Dans les zones rurales par exemple, le taux d’hystérectomies abdominales est 59% plus élevé que dans les aires plus urbanisées, alors que la Suisse romande et le Tessin semblent davantage plébisciter la laparoscopie, avec un taux d’hystérectomies par voie vaginale 40% inférieur à la Suisse alémanique.
"Les différences quant au nombre total d’interventions sont difficiles à justifier, analyse Drahomir Aujesky, chef du département de médecine interne à l’Hôpital universitaire de Berne et principal auteur de l’étude. Ni le type d’assurance ni le nombre de gynécologues présents dans les régions concernées ne semblent avoir d’impact sur la quantité d’opérations effectuées et je doute que ces variations puissent être expliquées, entre des régions géographiquement très proches, par une différence significative dans la prévalence des pathologies pouvant conduire à des hystérectomies."
Et comment expliquer que les techniques utilisées puissent autant varier? "Il semble que ce soit surtout la culture opératoire et les préférences des gynécologues qui diffèrent d’une région à l’autre, observe Drahomir Aujesky. Notre étude a également montré que les médecins formés il y a longtemps avaient plus souvent tendance à pratiquer des procédures plus invasives."
"Il est vrai qu’il est parfois difficile pour l’ancienne génération de se former aux nouvelles techniques, explique Roger Rytz, médecin-chef du département de gynécologie-obstétrique à l’Hôpital d’Yverdon et vice-président de la Société suisse de gynécologie obstétrique. En principe, chaque hôpital en Suisse possède l’infrastructure pour offrir toutes les possibilités aux patientes, mais les choix proposés dépendent beaucoup de la personne qui opère."
Si les gynécologues suisses semblent toujours avoir la main un peu lourde en comparaison européenne – la Suisse a connu une baisse du taux global d’hystérectomies de 16% entre 2002 et 2016, contre plus de 30% en France et aux Etats-Unis et plus de 50% en Finlande –, les raisons médicales justifiant une hystérectomie sont heureusement aujourd’hui plus restrictives. Cette opération ne devrait ainsi être prise en considération que lorsque les autres options thérapeutiques ont échoué et, évidemment, lorsque le désir d’enfant n’est plus présent.

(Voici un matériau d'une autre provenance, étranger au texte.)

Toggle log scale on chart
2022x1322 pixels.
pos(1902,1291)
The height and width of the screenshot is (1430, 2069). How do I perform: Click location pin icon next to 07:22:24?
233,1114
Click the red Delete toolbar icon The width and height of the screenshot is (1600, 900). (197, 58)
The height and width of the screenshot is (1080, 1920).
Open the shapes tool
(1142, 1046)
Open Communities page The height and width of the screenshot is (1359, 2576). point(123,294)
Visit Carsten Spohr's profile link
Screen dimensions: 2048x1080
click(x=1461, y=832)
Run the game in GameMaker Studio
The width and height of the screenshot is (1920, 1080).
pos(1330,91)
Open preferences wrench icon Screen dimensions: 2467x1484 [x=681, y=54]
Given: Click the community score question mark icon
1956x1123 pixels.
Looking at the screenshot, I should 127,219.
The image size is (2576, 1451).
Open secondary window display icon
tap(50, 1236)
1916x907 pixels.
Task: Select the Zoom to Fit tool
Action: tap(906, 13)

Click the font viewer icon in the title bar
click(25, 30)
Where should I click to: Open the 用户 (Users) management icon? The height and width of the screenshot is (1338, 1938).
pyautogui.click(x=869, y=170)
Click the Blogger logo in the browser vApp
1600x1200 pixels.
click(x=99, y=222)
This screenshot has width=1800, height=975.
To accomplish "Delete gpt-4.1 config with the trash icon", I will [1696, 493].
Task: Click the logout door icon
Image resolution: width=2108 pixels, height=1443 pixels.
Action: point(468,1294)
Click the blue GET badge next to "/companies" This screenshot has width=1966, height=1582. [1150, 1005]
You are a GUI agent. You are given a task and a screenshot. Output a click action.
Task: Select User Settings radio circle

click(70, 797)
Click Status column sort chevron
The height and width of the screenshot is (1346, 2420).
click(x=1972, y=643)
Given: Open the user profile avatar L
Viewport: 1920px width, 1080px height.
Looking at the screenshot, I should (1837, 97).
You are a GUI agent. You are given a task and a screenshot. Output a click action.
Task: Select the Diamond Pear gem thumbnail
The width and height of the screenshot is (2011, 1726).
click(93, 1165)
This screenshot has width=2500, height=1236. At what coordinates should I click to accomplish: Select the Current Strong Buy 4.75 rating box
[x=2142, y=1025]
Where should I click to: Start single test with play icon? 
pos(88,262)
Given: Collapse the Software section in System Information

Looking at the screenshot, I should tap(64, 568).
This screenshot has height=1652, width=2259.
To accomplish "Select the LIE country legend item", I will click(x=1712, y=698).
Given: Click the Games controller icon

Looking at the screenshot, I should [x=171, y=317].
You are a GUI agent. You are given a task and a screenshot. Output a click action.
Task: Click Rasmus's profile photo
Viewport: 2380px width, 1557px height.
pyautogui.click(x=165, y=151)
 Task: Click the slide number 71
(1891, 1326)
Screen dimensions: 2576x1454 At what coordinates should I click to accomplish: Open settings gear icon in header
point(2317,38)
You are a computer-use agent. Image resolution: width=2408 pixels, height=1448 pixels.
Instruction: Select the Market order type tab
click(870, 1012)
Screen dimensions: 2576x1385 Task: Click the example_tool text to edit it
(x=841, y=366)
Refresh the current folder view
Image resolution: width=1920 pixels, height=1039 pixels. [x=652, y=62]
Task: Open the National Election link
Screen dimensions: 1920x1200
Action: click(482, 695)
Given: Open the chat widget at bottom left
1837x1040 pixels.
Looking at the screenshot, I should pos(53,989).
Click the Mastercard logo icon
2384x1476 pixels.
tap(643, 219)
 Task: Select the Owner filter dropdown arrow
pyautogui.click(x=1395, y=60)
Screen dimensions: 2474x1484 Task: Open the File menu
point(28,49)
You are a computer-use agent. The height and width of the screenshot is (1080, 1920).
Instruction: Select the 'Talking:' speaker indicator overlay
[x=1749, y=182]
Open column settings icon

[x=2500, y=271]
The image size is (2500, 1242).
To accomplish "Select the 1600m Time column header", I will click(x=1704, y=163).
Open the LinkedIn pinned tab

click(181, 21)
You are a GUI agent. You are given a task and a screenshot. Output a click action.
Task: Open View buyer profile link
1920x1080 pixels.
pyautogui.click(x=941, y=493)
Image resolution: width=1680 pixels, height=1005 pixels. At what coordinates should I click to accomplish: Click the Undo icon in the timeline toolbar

"L’indication principale d’une hystérectomie reste les hémorragies, qui, lorsqu’elles sont trop importantes, peuvent conduire à des anémies, détaille Roger Rytz. Il faut néanmoins savoir qu’aujourd’hui une palette de traitements alternatifs peut être proposée, qui n’existaient pas il y a dix ou vingt ans. C’est notamment le cas de dispositifs permettant, chez les patientes ne désirant plus de grossesse, de cautériser l’endomètre, ou encore du stérilet hormonal. Si l’opération est inévitable, alors il faudra privilégier la voie vaginale, puis la laparoscopie, et enfin en dernier lieu, lorsque la taille de l’utérus ne permet pas de procéder autrement, la voie abdominale."